Kulturelle Welten schreibt hier darüber.

Presse und Museum

Geschrieben von am 10. April 2008 17:06

Newseum“ nennt sich ein neues Museum das am 11. April in Washington eröffnet wird. 450 Millionen hat das Projekt gekostet, ein Grossteil davon von den Medien selbst finanziert.
Hinter der Fassade, die an einen gigantischen Bildschirm erinnert, sollen in 14 thematischen Ausstellungsräumen dem Publikum die Geschichte der Presse, Photojournalismus, Weltnachrichten, elektronische Medien etc. oder auch die Pressearbeit anlässlich spezieller Ereignisse (11. September, Fall der Berliner Mauer) nähergebracht werden.
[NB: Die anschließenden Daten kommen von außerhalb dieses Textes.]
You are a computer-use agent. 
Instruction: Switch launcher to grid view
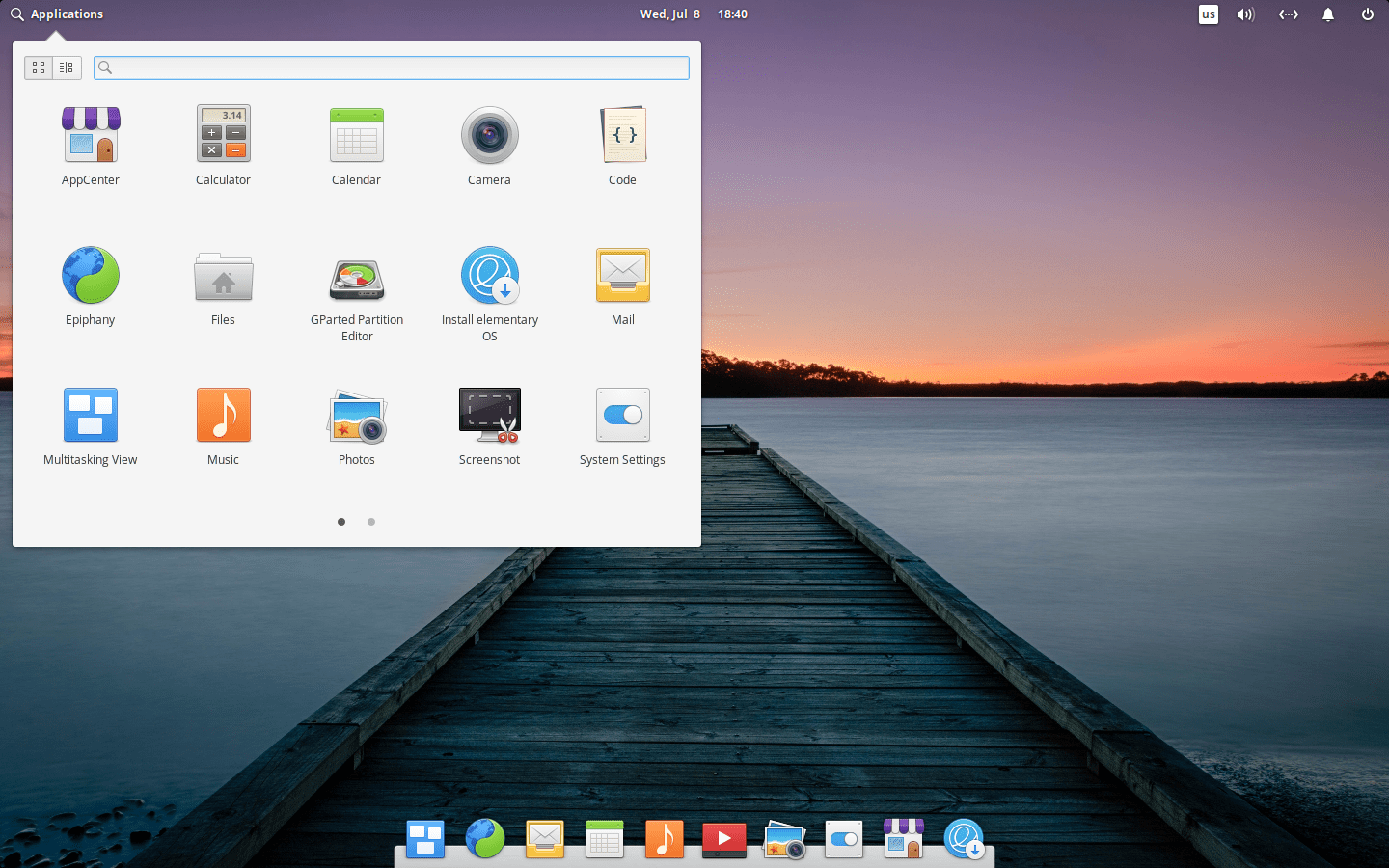click(x=39, y=68)
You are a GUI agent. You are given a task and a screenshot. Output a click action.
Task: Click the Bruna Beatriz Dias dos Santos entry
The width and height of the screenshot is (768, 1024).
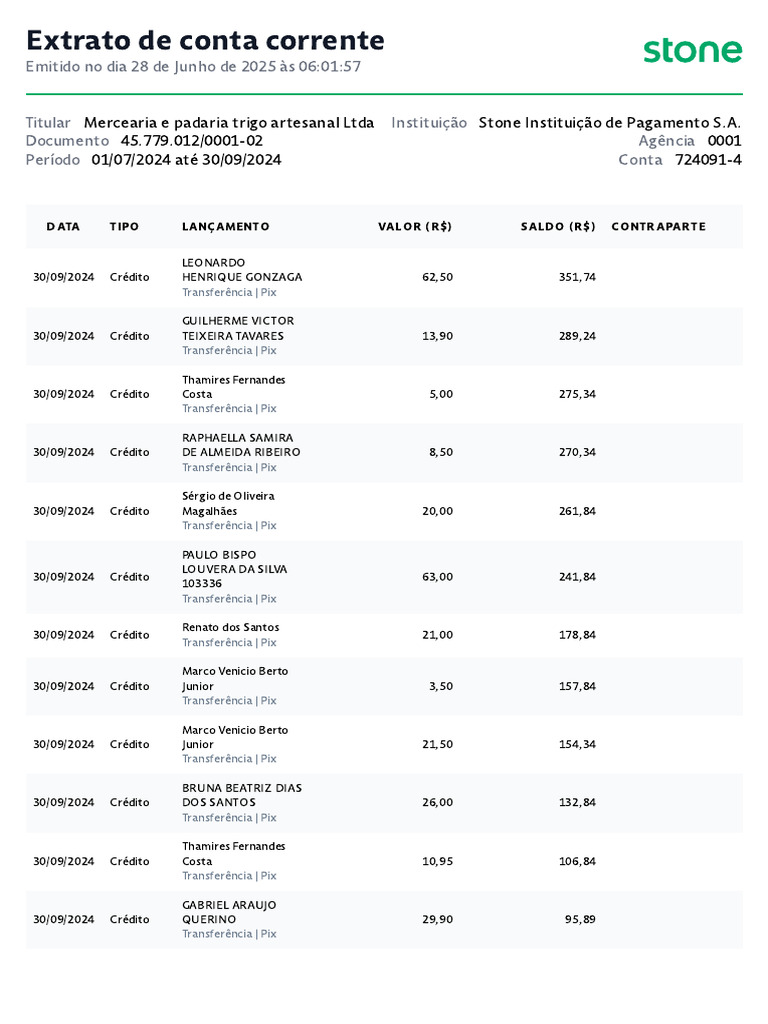pos(242,795)
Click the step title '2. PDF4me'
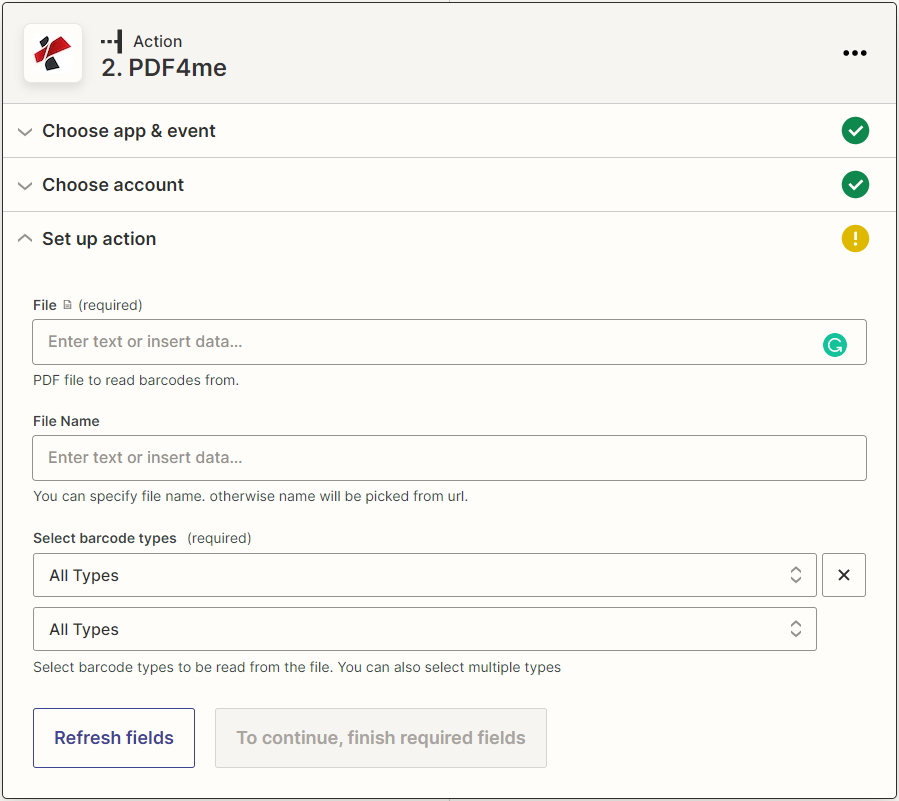Screen dimensions: 899x801 point(164,68)
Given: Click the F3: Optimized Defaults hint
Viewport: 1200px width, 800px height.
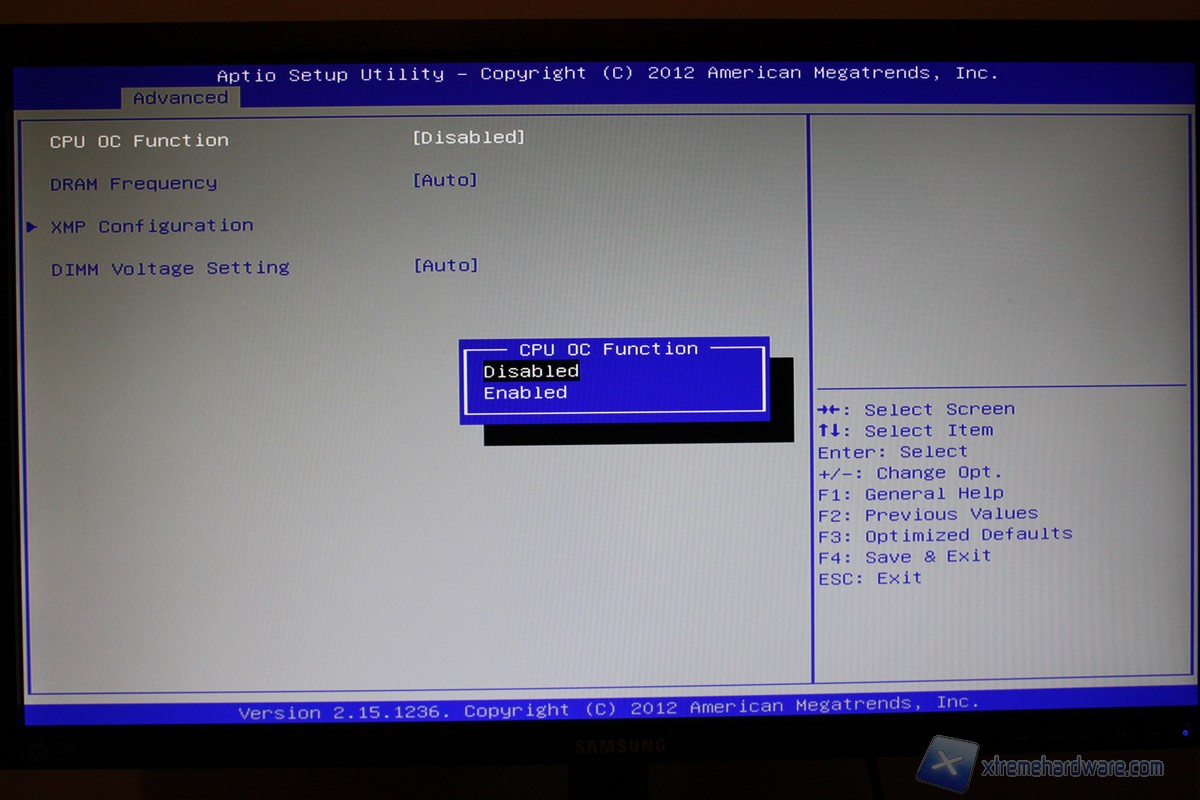Looking at the screenshot, I should [x=944, y=535].
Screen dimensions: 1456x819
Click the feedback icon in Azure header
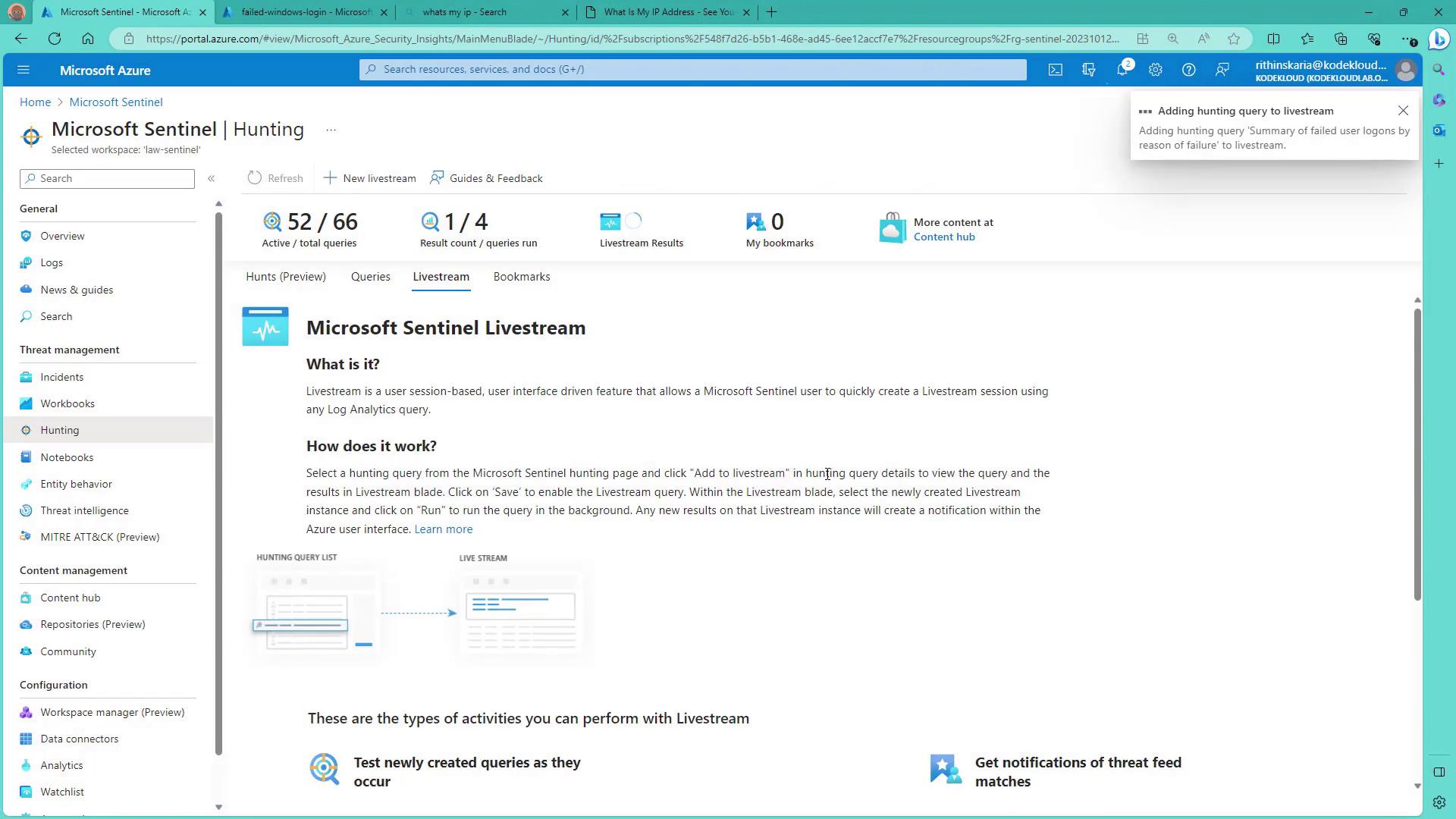[1222, 70]
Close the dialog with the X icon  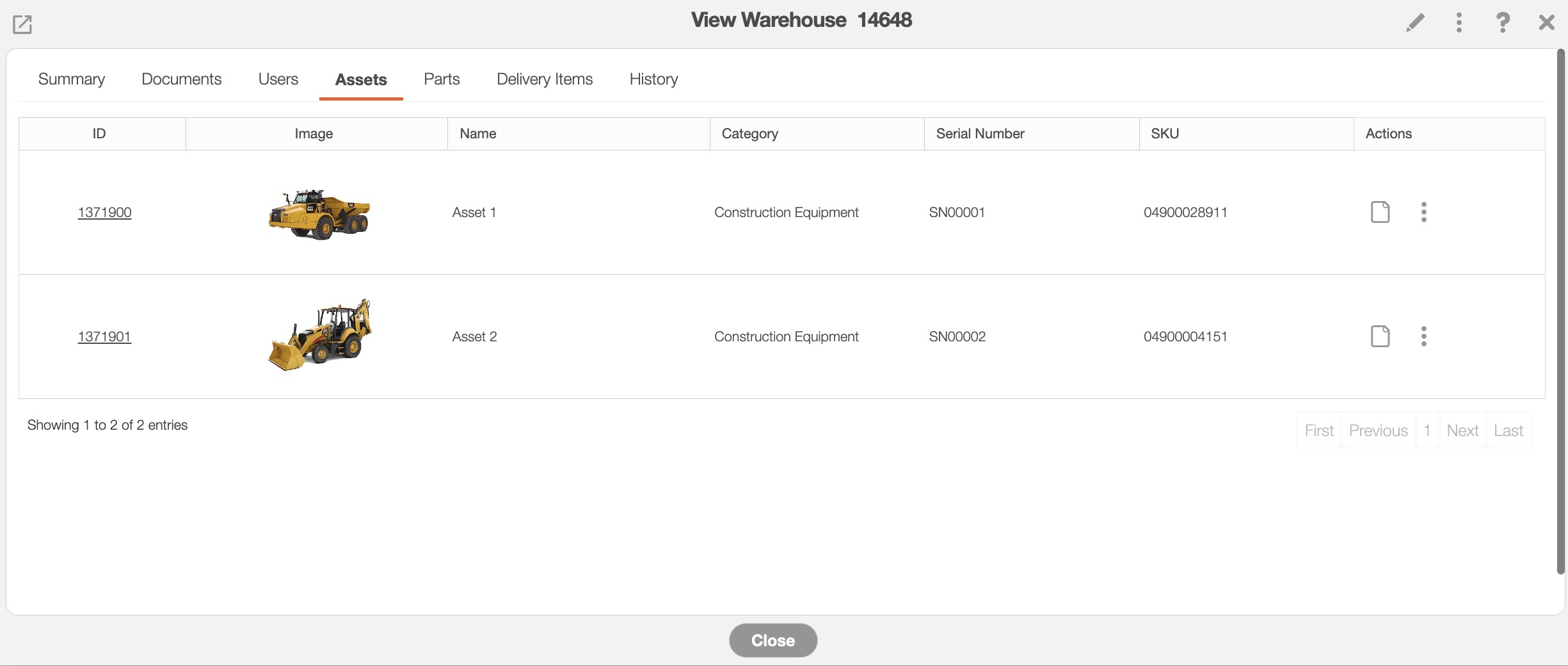[1546, 22]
In ihrem „Lettre d’Amérique“ bezeichnet Corine Lesnes das neue Museum als ein „Disneyland der Info“, zwischen Glorifizierung der Presse und Unterhaltungspark für Kinder… Unter den 6.214 Objekten findet man das vom Time Magazine in Bosnien verwendete gepanzerte Fuhrwerk, den Computer Daniel Pearls (in Pakistan ermordeter Journalist des Wall Street Journals), ein Stück der Antenne die sich auf einem der Türme des World Trade Centers befunden hat oder die türkisfarbenen Pantoffeln eines der ersten „Stars“ der Blogger Szene. Die dümmsten Headlines sind auf den Kacheln der Toiletten zu lesen, eine 27m lange Wand bietet Videoprojektionen und ein Mahnmal erinnert an die 1.800 seit 1837 im Einsatz getöteten Journalisten. Studios in denen der Besucher Nachrichtensprecher oder Reporter spielen kann, Theatersäle, ein interaktives Ethikzenter, Shops und natürlich ein Feinschmeckerlokal sollen Touristen aus dem In- und Ausland in dieses neue Museum locken.

"Leben!"

Geschrieben von am 3. April 2008 18:05

Unter diesem Titel zeigt das Jüdische Museum Wien bis zum 22. Juni mehr als 3.500 Fotos. Sie zeugen vom unerwartet schnellen Wiederaufbau der jüdischen Gemeinde Wiens nach 1945. Die 1956 aus Ungarn geflüchtete Fotografin Margit Dobronyi, hielt mit ihrer Kamera Hochzeiten, Bar Mizvahs, Sommerfrische, Geburtstagsfeste und andere Szenen aus dem Alltagsleben fest. 150.000 Negative umfasst ihr Archiv das 2004 vom jüdischen Museum angekauft wurde und aus dem die Kuratorin Ruth Beckermann ihre Auswahl getroffen hat. Die Fotos spiegeln Lebensfreude wider, eine Lebensfreude wie sie in Ausstellungen über die jüdischen Gemeinden im 20. Jahrhundert selten ist. Die Zeit nach der Schoah darzustellen, sei „Neuland“ sagte Karl Albrecht-Weinberger, Direktor des Museums.